Restate the records in their entirety, word for word.

══════

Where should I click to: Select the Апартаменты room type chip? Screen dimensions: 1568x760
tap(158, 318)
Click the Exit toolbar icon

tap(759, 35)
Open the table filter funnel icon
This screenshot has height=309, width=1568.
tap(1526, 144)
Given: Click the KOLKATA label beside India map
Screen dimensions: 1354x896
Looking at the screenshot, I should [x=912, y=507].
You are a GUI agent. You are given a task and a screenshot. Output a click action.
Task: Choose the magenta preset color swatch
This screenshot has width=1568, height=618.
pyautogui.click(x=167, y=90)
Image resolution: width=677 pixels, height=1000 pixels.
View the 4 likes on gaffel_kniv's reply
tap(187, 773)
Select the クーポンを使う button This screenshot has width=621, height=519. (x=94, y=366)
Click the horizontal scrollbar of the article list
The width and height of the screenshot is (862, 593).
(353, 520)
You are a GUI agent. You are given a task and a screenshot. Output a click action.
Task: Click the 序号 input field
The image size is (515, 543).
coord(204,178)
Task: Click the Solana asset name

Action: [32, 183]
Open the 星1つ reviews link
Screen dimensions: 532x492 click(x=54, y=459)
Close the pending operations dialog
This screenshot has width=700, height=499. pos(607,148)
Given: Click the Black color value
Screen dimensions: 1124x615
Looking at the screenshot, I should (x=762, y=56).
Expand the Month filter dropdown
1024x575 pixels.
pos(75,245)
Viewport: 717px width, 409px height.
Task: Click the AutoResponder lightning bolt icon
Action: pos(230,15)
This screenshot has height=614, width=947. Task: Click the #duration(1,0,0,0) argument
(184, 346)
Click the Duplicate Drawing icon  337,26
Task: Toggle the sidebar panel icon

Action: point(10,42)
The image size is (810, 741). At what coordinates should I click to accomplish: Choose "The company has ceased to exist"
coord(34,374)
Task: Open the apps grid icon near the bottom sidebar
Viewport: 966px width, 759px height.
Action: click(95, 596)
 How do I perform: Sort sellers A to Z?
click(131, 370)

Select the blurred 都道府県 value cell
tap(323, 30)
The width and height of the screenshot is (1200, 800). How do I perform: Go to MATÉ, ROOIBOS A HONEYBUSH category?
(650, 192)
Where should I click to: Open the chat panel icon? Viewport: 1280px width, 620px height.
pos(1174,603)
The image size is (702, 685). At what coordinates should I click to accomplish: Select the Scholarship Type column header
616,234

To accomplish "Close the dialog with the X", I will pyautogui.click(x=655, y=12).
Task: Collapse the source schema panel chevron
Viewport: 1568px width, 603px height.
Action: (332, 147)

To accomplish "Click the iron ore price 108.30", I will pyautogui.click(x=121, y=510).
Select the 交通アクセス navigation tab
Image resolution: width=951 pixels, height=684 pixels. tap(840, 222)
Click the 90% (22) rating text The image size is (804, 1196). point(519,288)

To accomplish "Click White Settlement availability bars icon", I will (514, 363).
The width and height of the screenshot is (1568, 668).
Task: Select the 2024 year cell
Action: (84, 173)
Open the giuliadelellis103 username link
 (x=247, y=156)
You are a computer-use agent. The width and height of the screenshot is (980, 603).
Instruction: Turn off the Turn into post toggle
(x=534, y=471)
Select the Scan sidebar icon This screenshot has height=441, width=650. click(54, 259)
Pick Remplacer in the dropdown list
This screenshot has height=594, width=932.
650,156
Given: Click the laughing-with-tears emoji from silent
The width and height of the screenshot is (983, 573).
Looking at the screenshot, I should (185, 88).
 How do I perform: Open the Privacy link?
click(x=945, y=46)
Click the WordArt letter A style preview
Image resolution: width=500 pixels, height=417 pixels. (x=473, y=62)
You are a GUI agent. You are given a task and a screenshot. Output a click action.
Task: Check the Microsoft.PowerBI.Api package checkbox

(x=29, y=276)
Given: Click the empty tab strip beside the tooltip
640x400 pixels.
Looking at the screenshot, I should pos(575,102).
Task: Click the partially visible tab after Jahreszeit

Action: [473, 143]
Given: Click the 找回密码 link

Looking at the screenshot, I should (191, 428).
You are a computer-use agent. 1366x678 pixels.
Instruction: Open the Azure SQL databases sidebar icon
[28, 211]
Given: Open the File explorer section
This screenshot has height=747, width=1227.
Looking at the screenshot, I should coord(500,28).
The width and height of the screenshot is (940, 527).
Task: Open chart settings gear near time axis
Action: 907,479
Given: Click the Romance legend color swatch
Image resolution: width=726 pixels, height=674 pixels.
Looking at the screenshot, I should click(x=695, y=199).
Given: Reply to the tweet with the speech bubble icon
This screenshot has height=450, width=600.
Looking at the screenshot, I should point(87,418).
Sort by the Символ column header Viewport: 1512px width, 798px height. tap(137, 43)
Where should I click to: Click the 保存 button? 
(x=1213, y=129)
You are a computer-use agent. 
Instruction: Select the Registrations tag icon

══════

-- Task answer --
Where should I click to: Select the Апартаменты room type chip? Screen dimensions: 1568x760
tap(158, 318)
Click the Exit toolbar icon

tap(759, 35)
Open the table filter funnel icon
This screenshot has height=309, width=1568.
tap(1526, 144)
Given: Click the KOLKATA label beside India map
Screen dimensions: 1354x896
Looking at the screenshot, I should [x=912, y=507].
You are a GUI agent. You are given a task and a screenshot. Output a click action.
Task: Choose the magenta preset color swatch
This screenshot has width=1568, height=618.
pyautogui.click(x=167, y=90)
Image resolution: width=677 pixels, height=1000 pixels.
View the 4 likes on gaffel_kniv's reply
tap(187, 773)
Select the クーポンを使う button This screenshot has width=621, height=519. (x=94, y=366)
Click the horizontal scrollbar of the article list
The width and height of the screenshot is (862, 593).
(353, 520)
You are a GUI agent. You are given a task and a screenshot. Output a click action.
Task: Click the 序号 input field
The image size is (515, 543).
coord(204,178)
Task: Click the Solana asset name

Action: [32, 183]
Open the 星1つ reviews link
Screen dimensions: 532x492 click(x=54, y=459)
Close the pending operations dialog
This screenshot has width=700, height=499. pos(607,148)
Given: Click the Black color value
Screen dimensions: 1124x615
Looking at the screenshot, I should (x=762, y=56).
Expand the Month filter dropdown
1024x575 pixels.
pos(75,245)
Viewport: 717px width, 409px height.
Task: Click the AutoResponder lightning bolt icon
Action: pos(230,15)
This screenshot has height=614, width=947. Task: Click the #duration(1,0,0,0) argument
(184, 346)
Click the Duplicate Drawing icon  337,26
Task: Toggle the sidebar panel icon

Action: point(10,42)
The image size is (810, 741). At what coordinates should I click to accomplish: Choose "The company has ceased to exist"
coord(34,374)
Task: Open the apps grid icon near the bottom sidebar
Viewport: 966px width, 759px height.
Action: click(95, 596)
 How do I perform: Sort sellers A to Z?
click(131, 370)

Select the blurred 都道府県 value cell
tap(323, 30)
The width and height of the screenshot is (1200, 800). How do I perform: Go to MATÉ, ROOIBOS A HONEYBUSH category?
(650, 192)
Where should I click to: Open the chat panel icon? Viewport: 1280px width, 620px height.
pos(1174,603)
The image size is (702, 685). At what coordinates should I click to accomplish: Select the Scholarship Type column header
616,234

To accomplish "Close the dialog with the X", I will pyautogui.click(x=655, y=12).
Task: Collapse the source schema panel chevron
Viewport: 1568px width, 603px height.
Action: (332, 147)

To accomplish "Click the iron ore price 108.30", I will pyautogui.click(x=121, y=510).
Select the 交通アクセス navigation tab
Image resolution: width=951 pixels, height=684 pixels. tap(840, 222)
Click the 90% (22) rating text The image size is (804, 1196). point(519,288)

To accomplish "Click White Settlement availability bars icon", I will (514, 363).
The width and height of the screenshot is (1568, 668).
Task: Select the 2024 year cell
Action: (84, 173)
Open the giuliadelellis103 username link
 (x=247, y=156)
You are a computer-use agent. The width and height of the screenshot is (980, 603).
Instruction: Turn off the Turn into post toggle
(x=534, y=471)
Select the Scan sidebar icon This screenshot has height=441, width=650. click(54, 259)
Pick Remplacer in the dropdown list
This screenshot has height=594, width=932.
650,156
Given: Click the laughing-with-tears emoji from silent
The width and height of the screenshot is (983, 573).
Looking at the screenshot, I should (185, 88).
 How do I perform: Open the Privacy link?
click(x=945, y=46)
Click the WordArt letter A style preview
Image resolution: width=500 pixels, height=417 pixels. (x=473, y=62)
You are a GUI agent. You are given a task and a screenshot. Output a click action.
Task: Check the Microsoft.PowerBI.Api package checkbox

(x=29, y=276)
Given: Click the empty tab strip beside the tooltip
640x400 pixels.
Looking at the screenshot, I should pos(575,102).
Task: Click the partially visible tab after Jahreszeit

Action: [473, 143]
Given: Click the 找回密码 link

Looking at the screenshot, I should (191, 428).
You are a computer-use agent. 1366x678 pixels.
Instruction: Open the Azure SQL databases sidebar icon
[28, 211]
Given: Open the File explorer section
This screenshot has height=747, width=1227.
Looking at the screenshot, I should coord(500,28).
The width and height of the screenshot is (940, 527).
Task: Open chart settings gear near time axis
Action: 907,479
Given: Click the Romance legend color swatch
Image resolution: width=726 pixels, height=674 pixels.
Looking at the screenshot, I should click(x=695, y=199).
Given: Reply to the tweet with the speech bubble icon
This screenshot has height=450, width=600.
Looking at the screenshot, I should point(87,418).
Sort by the Символ column header Viewport: 1512px width, 798px height. tap(137, 43)
Where should I click to: Click the 保存 button? 
(x=1213, y=129)
You are a computer-use agent. 
Instruction: Select the Registrations tag icon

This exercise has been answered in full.